USA (13), Japan (12) and UK (9) are the three countries with the most companies on the water A List.

Some of the key highlights of the report are that “Companies committed to US$23.4 billion of investment in water projects in 2017 such as desalination plants, reclaiming wastewater or improved irrigation to avoid droughts - across 1,000 projects in 91 countries” and “In India, companies are spending heavily to mitigate the risk of water supply with Tata Steel US$38 million, ITC along with MNCs like Diageo, L’Oréal, and Symrise AG also reporting spends in millions”. The report also adds, “The energy sector continues to be the biggest laggard, 101 out of the 138 energy companies asked to disclose failed to do so.  Exxon Mobil and Royal Dutch Shell are among those companies persistently failing to reveal water data to investors via CDP” and that “7% of companies including Diageo (UK), Colgate Palmolive (USA) and Nestle (Switzerland) are now putting a higher price on water internally to reflect its increasing business cost.”

A group of 53 companies, (7%) are establishing internal values on the water that account for social and environmental costs and benefits that are often absent from pricing and decision making. The report states that when water is undervalued, the business case for action is often misunderstood or difficult to see.

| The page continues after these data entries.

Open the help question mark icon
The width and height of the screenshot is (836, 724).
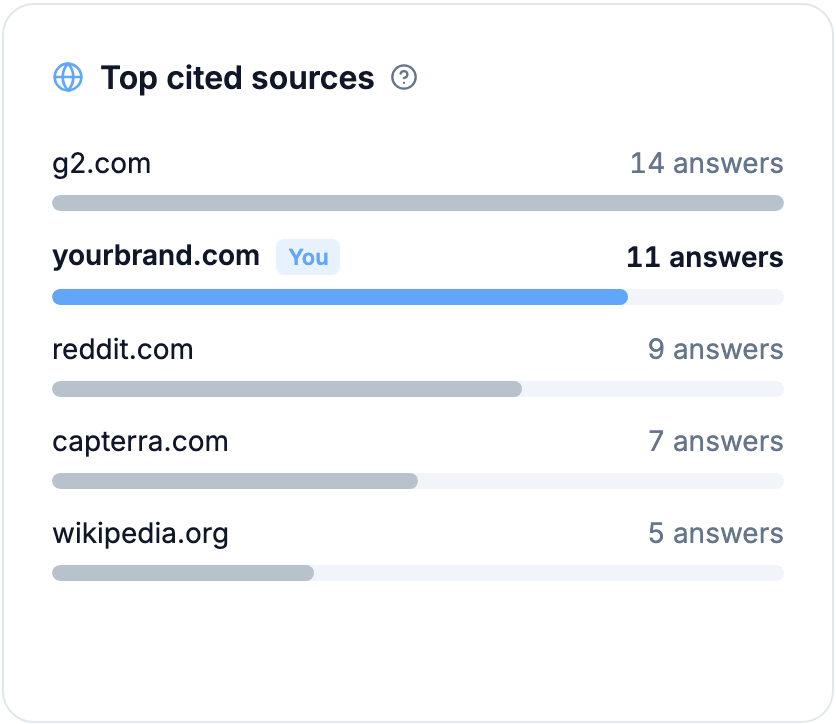tap(404, 77)
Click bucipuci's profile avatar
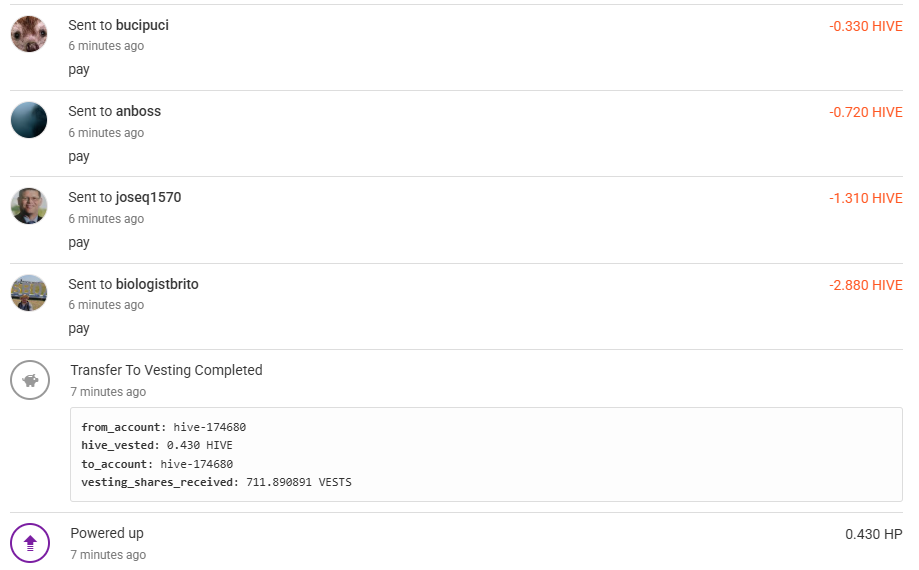This screenshot has width=919, height=570. (29, 34)
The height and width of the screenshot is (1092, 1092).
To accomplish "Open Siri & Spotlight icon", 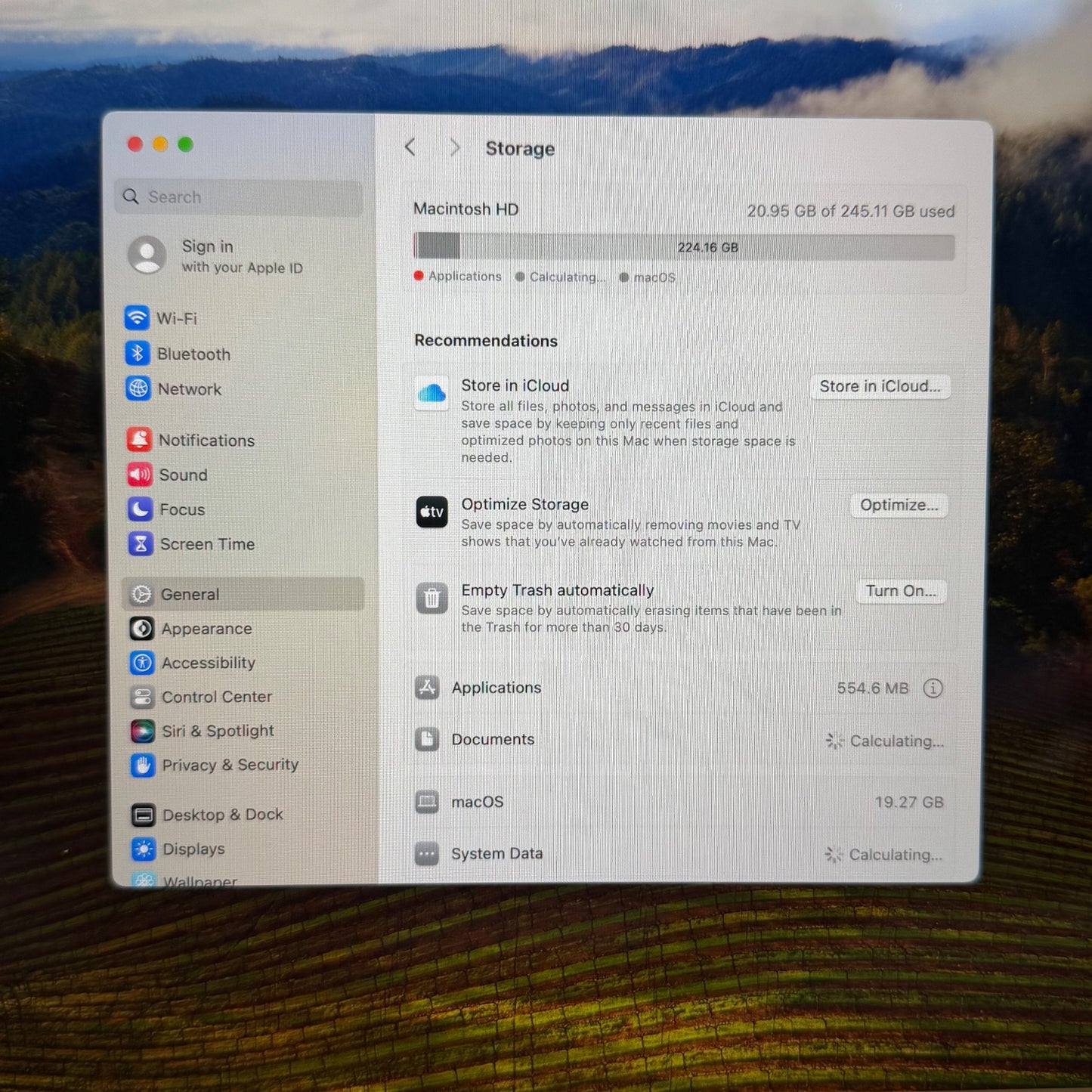I will [142, 731].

“From Bangladesh to Peru and the US, climate risks - and in particular water risks - have been very real in 2017. From storms to droughts, and floods to forest fires, the damage has been enormous. It is, therefore, encouraging to see a growing number of water leaders coming to the fore. South Pole Group believes companies need to continue to improve their understanding, management, and transparency of water risks, in order to help inform better decision making. Together with CDP, we are committed to delivering a water-secure world”, said Renat Heuberger, CEO, South Pole Group, CDP's water scoring partner.

Paul Simpson, CEO, CDP said, “The stakes are high as we assess corporate progress towards a water-secure world. From brand damage to disrupted supply chains, increased operating costs to constrained growth, water security is now big business and poses increasingly significant threats and opportunities to global firms. Our research shows more large corporations rising to the challenge with the number of A List companies nearly tripling in a year and 7% using internal accounting to assess the true value of water to their business. Congratulations to those organizations leading the way.”

The report is based on data disclosed to CDP by 742 organizations in response to requests from 639 institutional investors with $69 trillion in assets. They are part of a wider pool of 2,025 organizations worth approximately US$20 trillion in market capitalization that reported on water management to CDP this year. These companies collectively withdrew 5.6 billion mega-litres of water this year, more than the volume of Lake Michigan. Thirty-four purchasing organizations with a combined annual spend of US$1 trillion also put their name to this year’s disclosure requests.

(Source: CDP Global Water Report 2017)

In total, 4,653 companies were asked to report to CDP on their water activities in 2017, with a 44% response rate.  Whilst reporting progress should be celebrated, over half of requested companies fail to disclose and provide their investors and customers with water risk and opportunity data.  According to the G20, global water investment of US$6.4trn is required from the public and private sector to meet UN Sustainable Development Goal targets by 2030.

“Companies in India increasing report that both quality and quantity issues are constraining their business. With uncertainty in monsoon rains and declining water availability, many companies have stepped up water conservation efforts in close collaborations with stakeholders in their watersheds and river basins. However, many more initiatives are required which include incorporating the true value of water into their core business strategy. To extend PM Narendra Modi’s call to action -- not only do we need ‘more crop, but also more product, per drop of water’”, said, Damandeep Singh, Director, CDP India.